Muitas vezes, mulheres acabam prestando mais esses serviços por questões ainda relacionadas à forma como a sociedade aponta papéis sociais para cada grupo, diz Costa. “Dessa forma, as mulheres ocupam em maior número serviços de cuidado, ensino, saúde. Esses empregos também são, em função da lógica patriarcal, os menos valorizados”, afirma. Ela pondera que, como os dados da Rais contabilizam apenas os empregos formais, há ainda uma parcela de mulheres que fica de fora da análise, como mulheres negras, trans e travestis, que estão sobrerrepresentadas em trabalhos informais.

Mesmo assim, entre 2011 e 2021, os maiores avanços da empregabilidade feminina no mercado formal ocorreram não só em saúde humana e serviços sociais (54,8%), mas também em atividades imobiliárias (62,4%), atividades científicas e técnicas (36,3%) e nas indústrias extrativas (30,1%). “Esse avanço reflete ganhos de qualificação, nos quais, novamente, as mulheres se destacam”, diz Bentes. Mesmo serviços de saúde e educação, em geral, exigem diploma de nível superior, observa.

Ensino superior

Pelos dados do IBGE, em 2022, 18,1% das mulheres com 14 anos ou mais tinham ensino superior completo, ante 13,8% dos homens. Nos números da Rais, a participação de trabalhadores com, pelo menos, nível superior completo entre as mulheres (30,1%) é quase o dobro da participação dos homens (15,7%). Entre 2011 e 2021, o ritmo de crescimento de trabalhadoras qualificadas foi de 48%, contra 39% entre os homens.
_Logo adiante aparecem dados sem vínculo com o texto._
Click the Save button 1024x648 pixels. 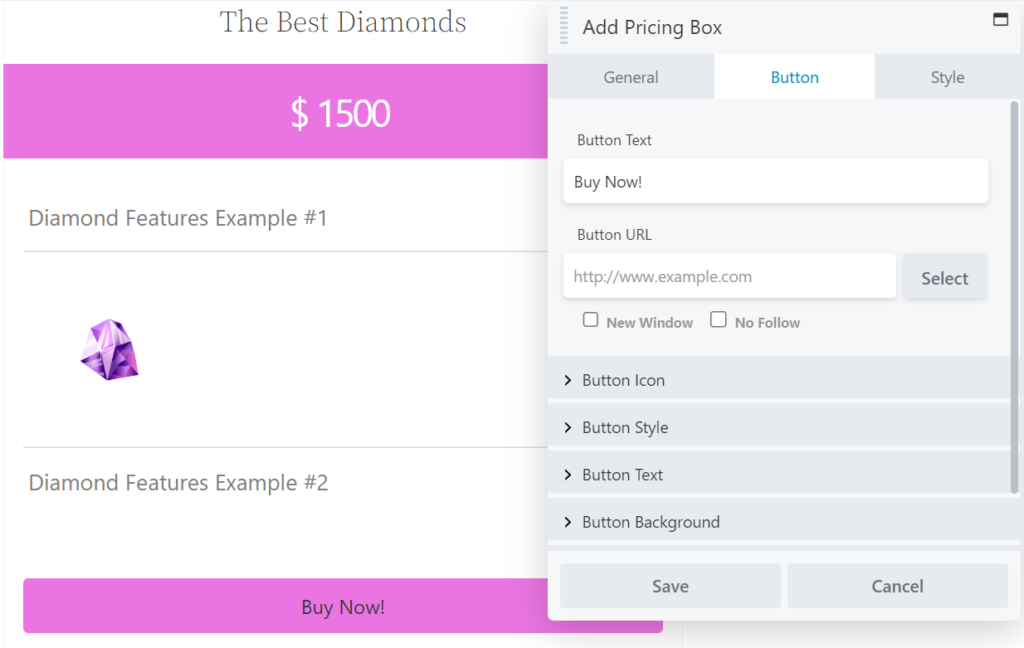[669, 586]
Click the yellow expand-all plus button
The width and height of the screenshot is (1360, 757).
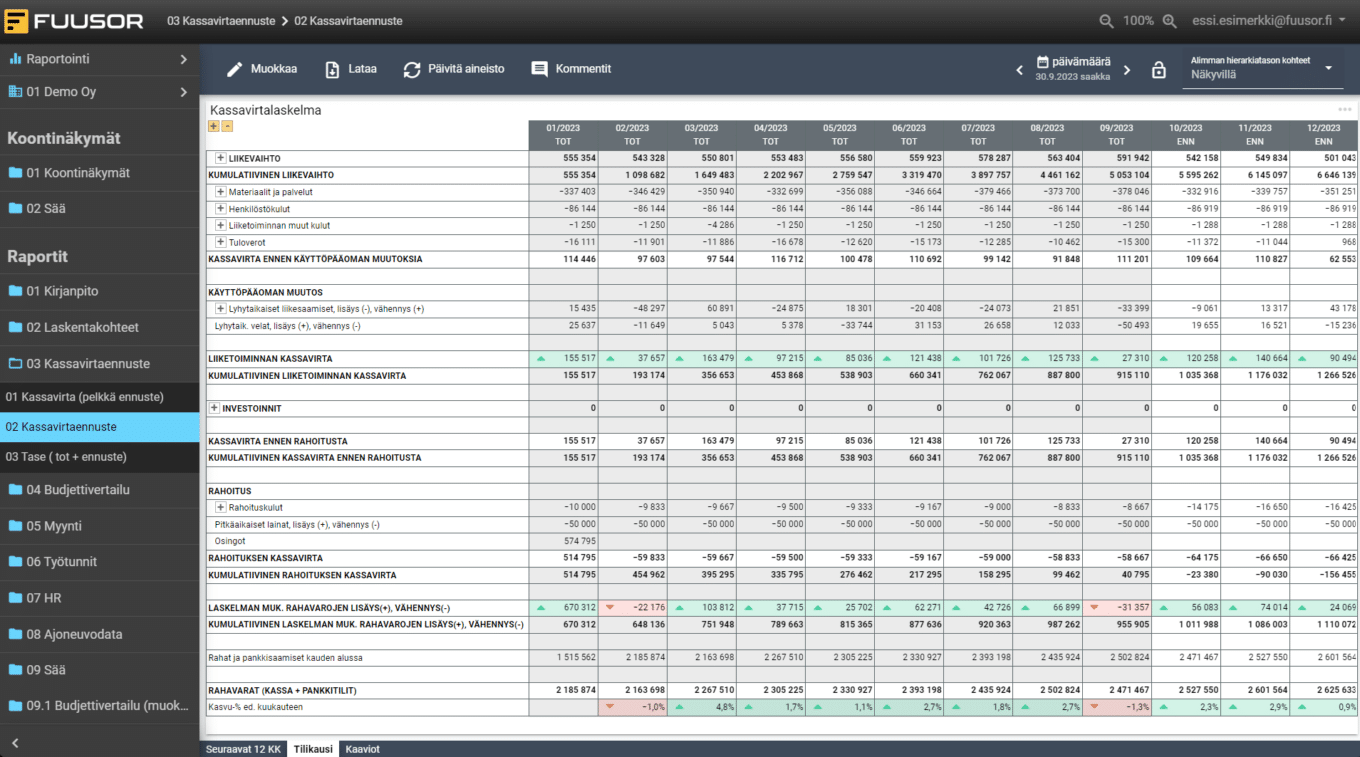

“A disputa por vagas formais no mercado de trabalho se acirrou nos últimos anos por causa do crescimento econômico relativamente baixo. Isso impôs a todos os trabalhadores a necessidade de buscar maior qualificação, mas as mulheres demonstraram um esforço maior”, diz Bentes.

Diferencial salarial

Isso, segundo ele, até se refletiu em termos salariais, mas a situação ainda é mais desvantajosa para elas. A redução do diferencial salarial entre homens e mulheres em uma década é perceptível em todas as faixas de instrução, mas elas ainda recebem um salário médio 13% inferior ao dos homens, observa Bentes. Em 2011, essa diferença era de 18%.

“De 595 profissões, em 71% houve redução do diferencial salarial entre homens e mulheres nos últimos dez anos até 2021. Mas em apenas 67 delas o salário médio era mais alto entre as mulheres”, aponta.